These entries are to be set down again exactly.
*** Opening Data in this exercise ***
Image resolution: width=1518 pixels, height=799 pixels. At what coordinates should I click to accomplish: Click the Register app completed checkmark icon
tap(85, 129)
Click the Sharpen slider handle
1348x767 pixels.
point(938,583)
*** Closing Data in this exercise ***
Your response.
Image resolution: width=1518 pixels, height=799 pixels. At what coordinates should I click to accomplish: Click the Register app completed checkmark icon
tap(85, 129)
Click the Sharpen slider handle
1348x767 pixels.
point(938,583)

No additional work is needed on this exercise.